OTTAWA (Reuters) - U.S. President Donald Trump on Friday said border restrictions between Canada and the United States because of the novel coronavirus pandemic would be lifted “pretty soon”, just hours after the two countries confirmed they would remain in place until at least Oct. 21.

U.S. President Donald Trump talks to reporters as he departs for campaign travel to Minnesota from the South Lawn at the White House in Washington, U.S., September 18, 2020. REUTERS/Kevin Lamarque

“We’re looking at the border with Canada.

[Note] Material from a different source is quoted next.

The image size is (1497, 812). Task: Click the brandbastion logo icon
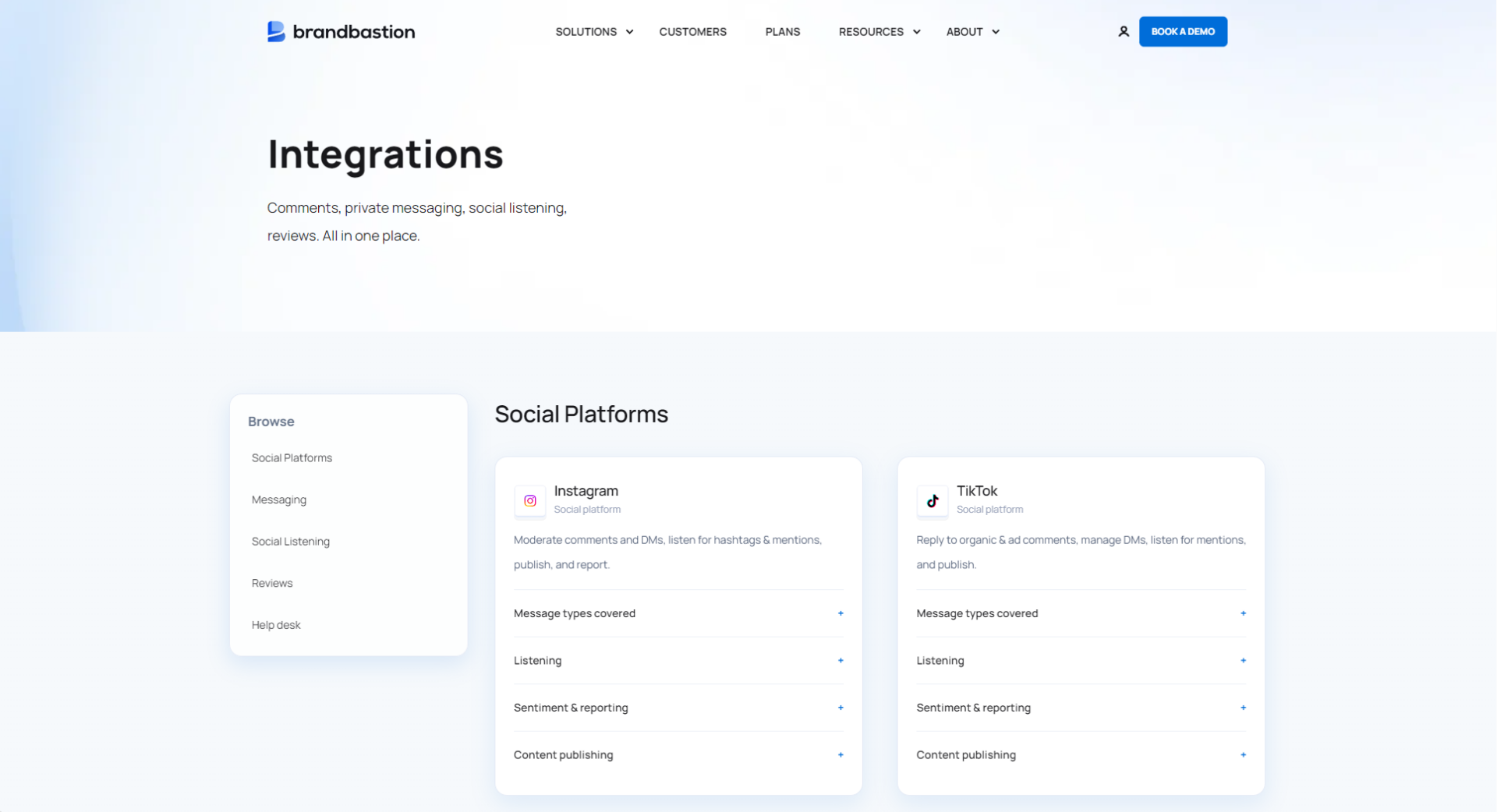pyautogui.click(x=276, y=32)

Canada would like it opened and we want to get back to normal business,” Trump told reporters in Washington. “We’re going to be opening the borders pretty soon.”

There was no immediate explanation from the White House for the discrepancy or what Trump meant by “pretty soon.”

On Twitter, Canada’s Minister for Public Safety Bill Blair confirmed a month-long extension of border restrictions. “We will continue to base our decisions on the best public health advice available to keep Canadians safe.”

Sources in Washington and Ottawa this week said the measures on the border would most likely have to be rolled over until at least the end of November.

The month-long extension announced earlier on Friday, which does not cover trade or travel by air, follows restrictions first imposed in March and rolled over several times as a means to contain the spread of the virus. They were due to expire on Sept. 21.

The United States has similar restrictions on the border with Mexico and these will also now be in effect until Oct. 21, said Chad Wolf, acting secretary of the U.S. Department of Homeland Security.

“We continue to work with our Canadian and Mexican partners to slow the spread of COVID-19,” he said in a tweet.

The United States is the worst-affected nation in the world. The Centers for Disease Control and Prevention on Thursday reported 6,613,331 cases of the new coronavirus and said the number of deaths had risen by 1,224 to 196,277.

Cases have also started to spike in Canada, where the chief medical officer said on Thursday that authorities could potentially lose the ability to manage the pandemic.